>> Begin
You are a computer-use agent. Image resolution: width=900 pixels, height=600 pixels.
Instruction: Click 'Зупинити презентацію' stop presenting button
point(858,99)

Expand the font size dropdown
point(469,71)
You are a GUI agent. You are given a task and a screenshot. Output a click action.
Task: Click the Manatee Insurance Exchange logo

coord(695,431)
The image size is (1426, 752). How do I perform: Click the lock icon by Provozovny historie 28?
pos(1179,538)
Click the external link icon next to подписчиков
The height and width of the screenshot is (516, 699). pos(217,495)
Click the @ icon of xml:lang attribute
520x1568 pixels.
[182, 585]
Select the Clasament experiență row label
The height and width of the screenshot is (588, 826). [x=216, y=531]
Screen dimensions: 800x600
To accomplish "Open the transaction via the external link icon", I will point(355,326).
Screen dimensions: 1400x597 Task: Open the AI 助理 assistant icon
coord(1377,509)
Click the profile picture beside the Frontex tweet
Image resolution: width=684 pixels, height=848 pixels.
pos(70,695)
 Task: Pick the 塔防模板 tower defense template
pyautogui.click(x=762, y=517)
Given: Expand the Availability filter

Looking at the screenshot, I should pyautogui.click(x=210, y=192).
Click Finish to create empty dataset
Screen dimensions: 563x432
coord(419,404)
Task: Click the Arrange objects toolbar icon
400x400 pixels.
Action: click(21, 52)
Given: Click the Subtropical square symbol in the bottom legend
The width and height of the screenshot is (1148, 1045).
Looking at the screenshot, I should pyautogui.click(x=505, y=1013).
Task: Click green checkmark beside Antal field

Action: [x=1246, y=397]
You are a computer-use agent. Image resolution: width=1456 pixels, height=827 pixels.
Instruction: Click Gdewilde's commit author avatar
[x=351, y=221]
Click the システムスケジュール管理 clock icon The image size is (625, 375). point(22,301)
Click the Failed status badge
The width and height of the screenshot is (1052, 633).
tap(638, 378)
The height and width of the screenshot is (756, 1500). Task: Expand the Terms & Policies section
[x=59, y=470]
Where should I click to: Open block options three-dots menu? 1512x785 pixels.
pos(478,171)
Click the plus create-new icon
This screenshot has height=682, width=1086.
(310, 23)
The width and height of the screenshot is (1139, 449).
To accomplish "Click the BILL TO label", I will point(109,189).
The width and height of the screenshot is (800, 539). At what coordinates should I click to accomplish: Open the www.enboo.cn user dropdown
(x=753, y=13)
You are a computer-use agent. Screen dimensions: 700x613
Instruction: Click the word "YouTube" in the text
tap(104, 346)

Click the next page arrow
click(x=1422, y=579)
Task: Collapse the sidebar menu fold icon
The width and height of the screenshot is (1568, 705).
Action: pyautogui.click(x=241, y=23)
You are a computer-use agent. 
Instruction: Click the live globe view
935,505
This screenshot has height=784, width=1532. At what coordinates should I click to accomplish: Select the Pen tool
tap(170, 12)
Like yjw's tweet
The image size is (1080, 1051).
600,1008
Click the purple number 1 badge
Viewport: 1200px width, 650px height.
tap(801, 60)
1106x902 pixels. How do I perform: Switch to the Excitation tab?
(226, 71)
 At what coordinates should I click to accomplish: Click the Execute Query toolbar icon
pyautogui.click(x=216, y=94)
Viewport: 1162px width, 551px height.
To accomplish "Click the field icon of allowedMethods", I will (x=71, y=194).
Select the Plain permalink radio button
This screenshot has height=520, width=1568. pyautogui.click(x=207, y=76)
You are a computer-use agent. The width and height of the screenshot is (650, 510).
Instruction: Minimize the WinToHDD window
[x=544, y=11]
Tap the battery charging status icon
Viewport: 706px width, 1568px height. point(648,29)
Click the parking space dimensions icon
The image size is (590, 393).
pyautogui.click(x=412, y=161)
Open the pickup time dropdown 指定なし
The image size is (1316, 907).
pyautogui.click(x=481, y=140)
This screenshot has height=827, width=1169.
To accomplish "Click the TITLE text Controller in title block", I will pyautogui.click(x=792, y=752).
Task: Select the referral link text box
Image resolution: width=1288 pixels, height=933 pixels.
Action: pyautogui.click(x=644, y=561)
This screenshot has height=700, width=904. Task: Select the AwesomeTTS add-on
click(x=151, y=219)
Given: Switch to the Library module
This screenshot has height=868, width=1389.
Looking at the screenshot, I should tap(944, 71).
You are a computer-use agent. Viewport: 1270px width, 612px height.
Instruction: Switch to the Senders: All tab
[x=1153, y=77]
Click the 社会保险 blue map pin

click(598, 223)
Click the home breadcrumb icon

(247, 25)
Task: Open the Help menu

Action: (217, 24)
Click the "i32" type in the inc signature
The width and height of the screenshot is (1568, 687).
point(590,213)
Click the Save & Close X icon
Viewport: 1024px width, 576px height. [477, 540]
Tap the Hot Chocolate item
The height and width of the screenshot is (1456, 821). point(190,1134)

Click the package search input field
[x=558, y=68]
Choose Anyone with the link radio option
>> End
> [TASK OBJECTIVE] Reproduce every line of the records above verbatim, with no changes.

> [SOLVED EXERCISE]
You are a computer-use agent. Image resolution: width=900 pixels, height=600 pixels.
Instruction: Click 'Зупинити презентацію' stop presenting button
point(858,99)

Expand the font size dropdown
point(469,71)
You are a GUI agent. You are given a task and a screenshot. Output a click action.
Task: Click the Manatee Insurance Exchange logo

coord(695,431)
The image size is (1426, 752). How do I perform: Click the lock icon by Provozovny historie 28?
pos(1179,538)
Click the external link icon next to подписчиков
The height and width of the screenshot is (516, 699). pos(217,495)
Click the @ icon of xml:lang attribute
520x1568 pixels.
[182, 585]
Select the Clasament experiență row label
The height and width of the screenshot is (588, 826). [x=216, y=531]
Screen dimensions: 800x600
To accomplish "Open the transaction via the external link icon", I will point(355,326).
Screen dimensions: 1400x597 Task: Open the AI 助理 assistant icon
coord(1377,509)
Click the profile picture beside the Frontex tweet
Image resolution: width=684 pixels, height=848 pixels.
pos(70,695)
 Task: Pick the 塔防模板 tower defense template
pyautogui.click(x=762, y=517)
Given: Expand the Availability filter

Looking at the screenshot, I should pyautogui.click(x=210, y=192).
Click Finish to create empty dataset
Screen dimensions: 563x432
coord(419,404)
Task: Click the Arrange objects toolbar icon
400x400 pixels.
Action: click(21, 52)
Given: Click the Subtropical square symbol in the bottom legend
The width and height of the screenshot is (1148, 1045).
Looking at the screenshot, I should pyautogui.click(x=505, y=1013).
Task: Click green checkmark beside Antal field

Action: [x=1246, y=397]
You are a computer-use agent. Image resolution: width=1456 pixels, height=827 pixels.
Instruction: Click Gdewilde's commit author avatar
[x=351, y=221]
Click the システムスケジュール管理 clock icon The image size is (625, 375). point(22,301)
Click the Failed status badge
The width and height of the screenshot is (1052, 633).
tap(638, 378)
The height and width of the screenshot is (756, 1500). Task: Expand the Terms & Policies section
[x=59, y=470]
Where should I click to: Open block options three-dots menu? 1512x785 pixels.
pos(478,171)
Click the plus create-new icon
This screenshot has height=682, width=1086.
(310, 23)
The width and height of the screenshot is (1139, 449).
To accomplish "Click the BILL TO label", I will point(109,189).
The width and height of the screenshot is (800, 539). At what coordinates should I click to accomplish: Open the www.enboo.cn user dropdown
(x=753, y=13)
You are a computer-use agent. Screen dimensions: 700x613
Instruction: Click the word "YouTube" in the text
tap(104, 346)

Click the next page arrow
click(x=1422, y=579)
Task: Collapse the sidebar menu fold icon
The width and height of the screenshot is (1568, 705).
Action: pyautogui.click(x=241, y=23)
You are a computer-use agent. 
Instruction: Click the live globe view
935,505
This screenshot has height=784, width=1532. At what coordinates should I click to accomplish: Select the Pen tool
tap(170, 12)
Like yjw's tweet
The image size is (1080, 1051).
600,1008
Click the purple number 1 badge
Viewport: 1200px width, 650px height.
tap(801, 60)
1106x902 pixels. How do I perform: Switch to the Excitation tab?
(226, 71)
 At what coordinates should I click to accomplish: Click the Execute Query toolbar icon
pyautogui.click(x=216, y=94)
Viewport: 1162px width, 551px height.
To accomplish "Click the field icon of allowedMethods", I will (x=71, y=194).
Select the Plain permalink radio button
This screenshot has height=520, width=1568. pyautogui.click(x=207, y=76)
You are a computer-use agent. The width and height of the screenshot is (650, 510).
Instruction: Minimize the WinToHDD window
[x=544, y=11]
Tap the battery charging status icon
Viewport: 706px width, 1568px height. point(648,29)
Click the parking space dimensions icon
The image size is (590, 393).
pyautogui.click(x=412, y=161)
Open the pickup time dropdown 指定なし
The image size is (1316, 907).
pyautogui.click(x=481, y=140)
This screenshot has height=827, width=1169.
To accomplish "Click the TITLE text Controller in title block", I will pyautogui.click(x=792, y=752).
Task: Select the referral link text box
Image resolution: width=1288 pixels, height=933 pixels.
Action: pyautogui.click(x=644, y=561)
This screenshot has height=700, width=904. Task: Select the AwesomeTTS add-on
click(x=151, y=219)
Given: Switch to the Library module
This screenshot has height=868, width=1389.
Looking at the screenshot, I should tap(944, 71).
You are a computer-use agent. Viewport: 1270px width, 612px height.
Instruction: Switch to the Senders: All tab
[x=1153, y=77]
Click the 社会保险 blue map pin

click(598, 223)
Click the home breadcrumb icon

(247, 25)
Task: Open the Help menu

Action: (217, 24)
Click the "i32" type in the inc signature
The width and height of the screenshot is (1568, 687).
point(590,213)
Click the Save & Close X icon
Viewport: 1024px width, 576px height. [477, 540]
Tap the Hot Chocolate item
The height and width of the screenshot is (1456, 821). point(190,1134)

Click the package search input field
[x=558, y=68]
Choose Anyone with the link radio option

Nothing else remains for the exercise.